How is the industry moving forward?

In a time when finances are top-of-mind for most everyone, it’s imperative employers properly compensate workers with benefits like financial flexibility.

DailyPay’s latest data shows that QSR hiring has gone up 32 percent in the last two months. What does this tell us about the industry moving forward? 

The fate of the fast food industry is still up in the air. However, based on our Rehire Index, all signs are pointing toward fast food restaurants holding onto the boom in business they experienced during COVID-19. 

That said, various factors will impact the industry’s future. Despite the current growth in sales, QSRs may still suffer financially once dine-in restaurants return to normal operations. Many restaurants have been forced to accelerate digitization efforts to keep business running and are slowly catching up to QSRs. Creative adaptations such as online reservations, third party delivery options, robot servers, paperless menus, digital wallets and on-demand pay for employees are just a few of the digital transformations that restaurants have adopted in the past couple months.\

How can employers attract workers?

Since unemployment benefits can sometimes offer better pay than the jobs these workers previously held, what tactics can QSR managers use to attract workers?

In a recent survey, as many as 75 percent of hourly workers did not return to work when they received offers to resume their previous position. With one in four workers furloughed and two out of three laid-off, employees needed to make tough decisions to support their families. In some cases, this meant remaining unemployed to access the supplemental benefit as long as possible. In other cases it meant finding other work.

As we return to work, companies need a concrete plan to support their employees’ financial security. This can include on-demand pay, hazard pay or layoff protection to entice new employees and show that they’re financially taken care of.
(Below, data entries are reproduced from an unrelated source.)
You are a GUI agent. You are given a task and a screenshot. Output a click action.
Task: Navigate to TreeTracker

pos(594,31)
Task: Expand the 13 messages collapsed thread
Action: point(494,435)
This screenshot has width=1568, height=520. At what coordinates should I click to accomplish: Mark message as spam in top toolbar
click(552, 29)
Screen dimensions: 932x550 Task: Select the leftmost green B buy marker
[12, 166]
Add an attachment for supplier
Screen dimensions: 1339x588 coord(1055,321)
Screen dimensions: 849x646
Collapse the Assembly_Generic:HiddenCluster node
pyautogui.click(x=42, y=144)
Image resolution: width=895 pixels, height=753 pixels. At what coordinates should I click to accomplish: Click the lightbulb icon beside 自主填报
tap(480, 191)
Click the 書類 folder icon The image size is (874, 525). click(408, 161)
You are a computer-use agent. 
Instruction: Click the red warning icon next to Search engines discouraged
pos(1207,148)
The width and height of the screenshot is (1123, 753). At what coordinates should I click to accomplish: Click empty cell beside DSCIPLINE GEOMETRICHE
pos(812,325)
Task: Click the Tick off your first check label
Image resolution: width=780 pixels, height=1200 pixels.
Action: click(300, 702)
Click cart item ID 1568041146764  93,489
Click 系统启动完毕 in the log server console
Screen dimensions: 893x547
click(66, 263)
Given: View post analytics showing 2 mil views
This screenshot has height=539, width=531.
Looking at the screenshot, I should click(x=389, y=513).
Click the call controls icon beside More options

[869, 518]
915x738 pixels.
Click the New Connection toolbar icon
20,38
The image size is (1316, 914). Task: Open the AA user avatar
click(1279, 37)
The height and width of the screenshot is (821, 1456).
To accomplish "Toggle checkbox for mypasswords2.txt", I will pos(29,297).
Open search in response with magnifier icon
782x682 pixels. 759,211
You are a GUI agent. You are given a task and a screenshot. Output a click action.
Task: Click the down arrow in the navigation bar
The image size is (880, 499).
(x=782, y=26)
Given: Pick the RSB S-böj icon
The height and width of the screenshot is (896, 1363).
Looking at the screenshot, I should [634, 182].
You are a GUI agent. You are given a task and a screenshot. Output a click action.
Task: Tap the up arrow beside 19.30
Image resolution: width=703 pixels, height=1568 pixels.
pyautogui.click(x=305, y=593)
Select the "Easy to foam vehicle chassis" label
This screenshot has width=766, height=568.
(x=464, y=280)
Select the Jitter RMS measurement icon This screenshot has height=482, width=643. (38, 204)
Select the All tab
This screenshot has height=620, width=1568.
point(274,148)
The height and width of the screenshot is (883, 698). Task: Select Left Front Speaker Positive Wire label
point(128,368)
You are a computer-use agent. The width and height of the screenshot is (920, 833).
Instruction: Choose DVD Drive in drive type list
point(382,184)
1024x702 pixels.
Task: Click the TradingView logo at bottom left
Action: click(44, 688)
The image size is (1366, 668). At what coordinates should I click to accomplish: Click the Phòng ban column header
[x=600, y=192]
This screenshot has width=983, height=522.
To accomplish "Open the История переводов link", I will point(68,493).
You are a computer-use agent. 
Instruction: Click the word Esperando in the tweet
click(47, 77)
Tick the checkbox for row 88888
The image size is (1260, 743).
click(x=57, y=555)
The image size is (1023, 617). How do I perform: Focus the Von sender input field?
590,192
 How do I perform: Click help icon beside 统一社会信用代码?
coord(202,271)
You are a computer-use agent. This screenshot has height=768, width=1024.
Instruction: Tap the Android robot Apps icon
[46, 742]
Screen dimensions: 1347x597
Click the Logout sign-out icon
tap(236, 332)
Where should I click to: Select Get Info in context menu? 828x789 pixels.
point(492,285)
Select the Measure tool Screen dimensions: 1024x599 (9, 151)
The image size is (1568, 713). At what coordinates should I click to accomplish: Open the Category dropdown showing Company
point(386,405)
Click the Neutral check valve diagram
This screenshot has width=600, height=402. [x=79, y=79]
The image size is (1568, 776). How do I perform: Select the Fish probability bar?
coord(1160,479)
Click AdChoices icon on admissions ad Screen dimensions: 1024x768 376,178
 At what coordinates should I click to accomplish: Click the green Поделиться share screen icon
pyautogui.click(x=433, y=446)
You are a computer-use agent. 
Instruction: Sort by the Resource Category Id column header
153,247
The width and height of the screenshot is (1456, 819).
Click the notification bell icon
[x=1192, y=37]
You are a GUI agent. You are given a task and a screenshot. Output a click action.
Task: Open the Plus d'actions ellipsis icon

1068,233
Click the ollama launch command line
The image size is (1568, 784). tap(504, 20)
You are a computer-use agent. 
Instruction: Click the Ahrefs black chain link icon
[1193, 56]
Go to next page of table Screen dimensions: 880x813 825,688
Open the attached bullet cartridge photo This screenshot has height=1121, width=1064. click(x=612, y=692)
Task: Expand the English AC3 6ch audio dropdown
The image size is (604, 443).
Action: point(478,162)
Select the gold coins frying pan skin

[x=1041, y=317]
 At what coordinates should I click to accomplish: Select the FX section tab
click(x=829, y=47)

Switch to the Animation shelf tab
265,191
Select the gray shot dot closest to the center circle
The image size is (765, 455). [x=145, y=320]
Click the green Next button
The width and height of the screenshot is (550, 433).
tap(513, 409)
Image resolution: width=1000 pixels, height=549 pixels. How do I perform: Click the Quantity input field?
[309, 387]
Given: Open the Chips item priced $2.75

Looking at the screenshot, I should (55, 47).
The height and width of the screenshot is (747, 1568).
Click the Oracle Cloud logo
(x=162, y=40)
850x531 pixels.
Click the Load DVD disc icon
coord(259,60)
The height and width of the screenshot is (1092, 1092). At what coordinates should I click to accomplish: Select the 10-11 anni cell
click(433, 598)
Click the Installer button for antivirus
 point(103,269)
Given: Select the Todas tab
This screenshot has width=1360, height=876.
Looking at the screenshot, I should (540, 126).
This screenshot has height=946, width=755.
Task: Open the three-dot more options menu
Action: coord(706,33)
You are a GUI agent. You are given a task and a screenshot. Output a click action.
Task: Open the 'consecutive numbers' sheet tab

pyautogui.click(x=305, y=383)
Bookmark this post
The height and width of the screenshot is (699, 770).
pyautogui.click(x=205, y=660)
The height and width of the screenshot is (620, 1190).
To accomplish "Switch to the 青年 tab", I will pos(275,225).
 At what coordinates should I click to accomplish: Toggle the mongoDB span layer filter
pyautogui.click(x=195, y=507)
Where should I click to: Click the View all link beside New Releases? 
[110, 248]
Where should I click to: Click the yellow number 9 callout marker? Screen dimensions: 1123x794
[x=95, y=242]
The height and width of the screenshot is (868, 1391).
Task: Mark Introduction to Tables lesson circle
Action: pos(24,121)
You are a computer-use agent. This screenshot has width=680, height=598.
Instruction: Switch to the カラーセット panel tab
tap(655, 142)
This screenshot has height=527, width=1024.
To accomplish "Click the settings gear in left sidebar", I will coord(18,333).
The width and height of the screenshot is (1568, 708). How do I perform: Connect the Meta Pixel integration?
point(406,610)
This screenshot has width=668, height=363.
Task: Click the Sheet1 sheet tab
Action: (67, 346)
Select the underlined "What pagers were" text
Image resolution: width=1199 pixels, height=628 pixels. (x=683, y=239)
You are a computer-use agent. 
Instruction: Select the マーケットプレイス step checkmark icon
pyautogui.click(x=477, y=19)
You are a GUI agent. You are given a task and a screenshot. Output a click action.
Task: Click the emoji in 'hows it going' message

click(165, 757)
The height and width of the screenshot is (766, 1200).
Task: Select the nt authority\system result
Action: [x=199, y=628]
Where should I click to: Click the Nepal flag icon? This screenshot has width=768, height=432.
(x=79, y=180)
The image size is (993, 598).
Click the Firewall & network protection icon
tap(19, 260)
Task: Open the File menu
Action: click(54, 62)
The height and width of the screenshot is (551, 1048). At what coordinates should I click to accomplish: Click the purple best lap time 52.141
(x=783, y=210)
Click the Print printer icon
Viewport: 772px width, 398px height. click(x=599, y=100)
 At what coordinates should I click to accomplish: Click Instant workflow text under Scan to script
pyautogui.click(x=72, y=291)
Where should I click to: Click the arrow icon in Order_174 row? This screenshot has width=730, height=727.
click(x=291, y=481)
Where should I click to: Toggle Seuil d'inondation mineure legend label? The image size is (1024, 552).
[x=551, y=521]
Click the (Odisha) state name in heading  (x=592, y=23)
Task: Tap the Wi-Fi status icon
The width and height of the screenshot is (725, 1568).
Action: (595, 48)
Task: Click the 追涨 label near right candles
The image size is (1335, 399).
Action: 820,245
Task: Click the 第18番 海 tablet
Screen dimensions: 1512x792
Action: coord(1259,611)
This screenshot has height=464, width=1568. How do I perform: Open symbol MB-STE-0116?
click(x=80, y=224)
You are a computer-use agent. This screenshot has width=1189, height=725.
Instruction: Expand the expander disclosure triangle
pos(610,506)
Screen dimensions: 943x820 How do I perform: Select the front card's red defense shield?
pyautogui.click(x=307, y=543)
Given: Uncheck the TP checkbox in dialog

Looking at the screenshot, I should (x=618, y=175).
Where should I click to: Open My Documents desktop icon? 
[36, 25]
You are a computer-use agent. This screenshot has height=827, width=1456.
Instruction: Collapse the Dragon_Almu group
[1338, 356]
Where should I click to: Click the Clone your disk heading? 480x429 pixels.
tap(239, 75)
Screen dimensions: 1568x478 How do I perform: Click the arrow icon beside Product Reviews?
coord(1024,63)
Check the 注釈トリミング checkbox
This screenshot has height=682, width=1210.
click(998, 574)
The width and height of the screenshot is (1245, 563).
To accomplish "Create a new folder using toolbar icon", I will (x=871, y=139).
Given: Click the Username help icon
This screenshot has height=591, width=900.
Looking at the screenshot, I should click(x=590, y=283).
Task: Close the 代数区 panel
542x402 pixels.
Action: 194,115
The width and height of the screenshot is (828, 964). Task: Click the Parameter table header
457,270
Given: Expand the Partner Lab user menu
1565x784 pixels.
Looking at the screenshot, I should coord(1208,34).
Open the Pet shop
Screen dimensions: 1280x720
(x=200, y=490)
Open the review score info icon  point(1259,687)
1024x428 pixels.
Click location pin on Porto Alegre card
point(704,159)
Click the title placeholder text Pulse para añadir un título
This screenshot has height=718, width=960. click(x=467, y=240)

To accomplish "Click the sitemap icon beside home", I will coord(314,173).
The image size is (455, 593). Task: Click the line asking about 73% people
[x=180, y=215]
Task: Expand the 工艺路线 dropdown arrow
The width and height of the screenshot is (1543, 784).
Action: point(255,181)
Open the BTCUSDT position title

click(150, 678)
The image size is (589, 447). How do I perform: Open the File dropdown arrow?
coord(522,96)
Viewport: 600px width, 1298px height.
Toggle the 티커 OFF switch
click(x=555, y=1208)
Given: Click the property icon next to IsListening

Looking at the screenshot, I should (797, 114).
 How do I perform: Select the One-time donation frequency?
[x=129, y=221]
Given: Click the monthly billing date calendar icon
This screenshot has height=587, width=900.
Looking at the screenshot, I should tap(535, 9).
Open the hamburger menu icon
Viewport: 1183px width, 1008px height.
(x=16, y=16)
Why is financial flexibility for employees so important, and how can employers help?

Financial flexibility like on-demand pay gives employees more control over their lives and those close to them. In fact, we have seen a 30 percent increase in DailyPay usage among families as work starts to resume. For some families, on-demand pay is their lifeline. The ability to access earned income earlier than the standard biweekly pay period can provide the financial bridge families need to cover emergency expenses, bills and crucial supplies needed during the pandemic . Early access to earned pay also strengthens the employee-employer relationship and increases productivity. According to a recent study of ours, 49 percent of users said their earnings increased by more than 10 percent after leveraging on-demand pay, demonstrating that on-demand pay motivates employees to pick up more shifts. As the data shows, a positive pay experience rewards both the employer and employee.

Why does the QSR Industry specifically benefit from on-demand pay?

The QSR industry is known for having high turnover rates and the numbers have been steadily increasing. In 2019, the overall turnover rate in the restaurant sector was about 78.6 percent. However, some QSRs face even more daunting numbers; Panera Bread loses close to 100 percent of its employees yearly. 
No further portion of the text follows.